Apesar das críticas de especialistas em segurança, muitas empresas contam com a prática de coletar dados das caixas de entrada dos usuários para seus modelos de negócios. O Google justificou suas políticas anteriores, afirmando que os usuários precisavam concordar com elas antes que seus dados fossem acessados. No entanto, muitas pessoas não leem ou não compreendem completamente as políticas de privacidade e as permissões dos aplicativos, o que dificulta sua compreensão do que estão aceitando.
Isso aconteceu com o Unroll.me, um aplicativo que auxilia os usuários a cancelarem assinaturas de newsletters. O aplicativo, que se tornou popular, foi criticado após o The New York Times revelar que estava vendendo informações anonimizadas para a Uber, como parte de um esforço da empresa para competir com a Lyft. A divulgação gerou uma reação imediata contra o serviço, que pertence à Slice, uma empresa especializada em ferramentas de compras pela internet.
As recentes alterações nas políticas do Google favorecem a privacidade, porém podem impactar negativamente empresas que se baseiam na coleta de dados dos e-mails dos usuários.
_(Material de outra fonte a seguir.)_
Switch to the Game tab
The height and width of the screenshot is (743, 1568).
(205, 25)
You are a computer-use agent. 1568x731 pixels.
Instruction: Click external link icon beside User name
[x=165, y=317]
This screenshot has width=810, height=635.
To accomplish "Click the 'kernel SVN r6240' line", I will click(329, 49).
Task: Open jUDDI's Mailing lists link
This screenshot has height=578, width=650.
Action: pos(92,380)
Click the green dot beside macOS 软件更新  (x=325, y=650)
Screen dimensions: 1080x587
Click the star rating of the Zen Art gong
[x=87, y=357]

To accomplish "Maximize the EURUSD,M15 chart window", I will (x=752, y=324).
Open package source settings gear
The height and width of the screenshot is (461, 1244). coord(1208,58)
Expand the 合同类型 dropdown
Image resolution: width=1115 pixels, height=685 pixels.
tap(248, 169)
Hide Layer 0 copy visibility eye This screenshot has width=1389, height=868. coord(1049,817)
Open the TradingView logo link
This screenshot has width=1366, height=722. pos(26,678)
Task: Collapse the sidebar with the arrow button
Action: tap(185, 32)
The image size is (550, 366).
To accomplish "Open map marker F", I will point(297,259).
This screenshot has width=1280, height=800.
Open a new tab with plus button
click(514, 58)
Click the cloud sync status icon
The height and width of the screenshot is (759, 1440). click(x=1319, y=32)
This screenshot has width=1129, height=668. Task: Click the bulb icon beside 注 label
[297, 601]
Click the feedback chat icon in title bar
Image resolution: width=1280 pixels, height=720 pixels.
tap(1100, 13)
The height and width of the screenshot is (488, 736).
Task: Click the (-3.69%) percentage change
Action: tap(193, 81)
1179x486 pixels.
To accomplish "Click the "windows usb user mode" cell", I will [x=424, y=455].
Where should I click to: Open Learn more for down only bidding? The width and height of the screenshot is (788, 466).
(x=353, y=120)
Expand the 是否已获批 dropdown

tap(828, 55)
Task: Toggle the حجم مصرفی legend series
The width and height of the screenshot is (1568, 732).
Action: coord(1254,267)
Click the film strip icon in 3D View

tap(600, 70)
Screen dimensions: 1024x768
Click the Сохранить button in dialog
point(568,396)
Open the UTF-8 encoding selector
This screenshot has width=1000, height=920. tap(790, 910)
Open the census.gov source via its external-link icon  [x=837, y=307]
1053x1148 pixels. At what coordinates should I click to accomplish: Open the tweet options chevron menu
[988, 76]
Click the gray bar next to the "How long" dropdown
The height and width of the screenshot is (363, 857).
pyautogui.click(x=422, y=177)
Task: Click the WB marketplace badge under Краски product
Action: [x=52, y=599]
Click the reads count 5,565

De acordo com Perri Chase, cofundador da Unroll.me, a coleta de dados é essencial para o modelo de negócios das empresas de e-mail.
Apesar de os serviços como Unroll.me ainda terem a capacidade de acessar informações de outras plataformas de e-mail, a exclusão do Gmail, que conta com mais de 1 bilhão de usuários, é de grande importância. (Ao ser questionado sobre o assunto, um representante do Unroll.me optou por não comentar, afirmando que a empresa estava “analisando as notícias”.)
Para os usuários do Gmail, as mudanças trarão alívio ao acabar com a possibilidade dos desenvolvedores lerem seus e-mails sem transparência. Eles não poderão mais se esconder atrás de políticas de privacidade vagas.
Assunto: Google oferece suporte técnico para computadores.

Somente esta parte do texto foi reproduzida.